I like WebStorm, but is more of an IDE than an editor. I like how it tries to make fast editing with minimal IDE features. However I think they have swayed too much on the IDE side and it most definitely slower than the true editors Brackets, Sublime, and Atom. WebStorm is certainly less of an IDE than IntelliJ (same company, much larger IDE).

It is excellent at debugging and integrating with other OSS tools like grunt, gulp, and node. But that integration seems to come at a cost. Brackets and the editors handle most of what I need out of the box, so I rarely ever need to come over to WebStorm unless I need serious “in-tool” debugging.

Also, the appearance just feels uglier to me. Yeah, it’s probably just me.

So why did I spend so much time in WebStorm if I didn’t like how slow it is? because I think there is an opportunity that only WebStorm so far has explored well. Editors are awesome, but I work in many tools and the ability to integrate with them in a single environment can be highly effective. WebStorm tries to do this, most notably with the in editor debugging (as opposed to node-inspector from terminal + an open browser tab to debug the source). It needs work and they are constantly updating the features … but the speed has still been my biggest complaint.

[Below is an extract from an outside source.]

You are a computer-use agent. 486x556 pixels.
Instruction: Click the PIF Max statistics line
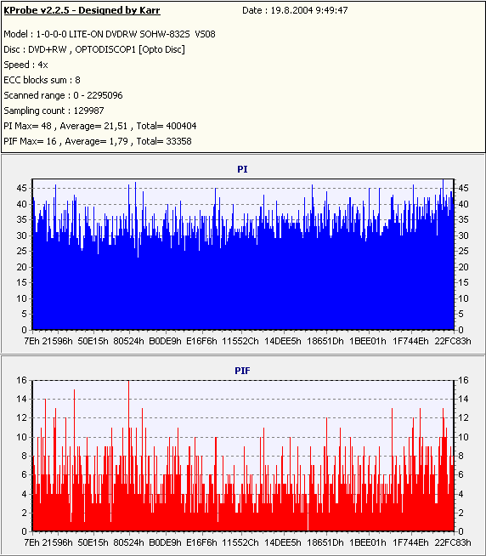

Also, try creating templates and snippets … they need to be compiled down to jar files … can you say json please?

Terminal/Console

Sure, here are many more. IntelliJ, Visual Studio, vim, textmate, eclipse, … the list goes on and on.

The terminal (or console) are equally important to a Web developer. I prefer the out of the box OSX terminal (with a theme).

Coming from a primarily Windows world, I had been very much tied into the Visual Studio guided experience. This rarely relied on typing commands for the tool and more often was click and go (or a keyboard map). I’ve completely flipped on this and much prefer the keyboard to keep myself going fast. This doesn’t mean I memorize commands, many of them I can create keyboard shortcuts, bash aliases, or use auto complete. But I can’t deny that I am highly productive with the keyboard in terminal. I highly recommend learning your way through it.

Many of these tools offer a terminal window inside of the tool. I have used them and they work fine, but I often want multiple terminals and prefer just flipping over to a terminal window and not taking up my highly valued code window real estate. Either way, terminal is the way to go for me.

Where from here?

We are all motivated by different factors. That’s why there are so many great editors and IDE’s out there. I’m glad there are many options, because it different ones suit different people.

Me? I’d love to have the speed of some of these editors and a few more robust development features that you get with IDE’s like WebStorm, IntelliJ and Visual Studio. The landscape is evolving, but I think the browser based tools like Atom and Brackets are the place to be for Web developers.

Pick the one(s) that suit your style.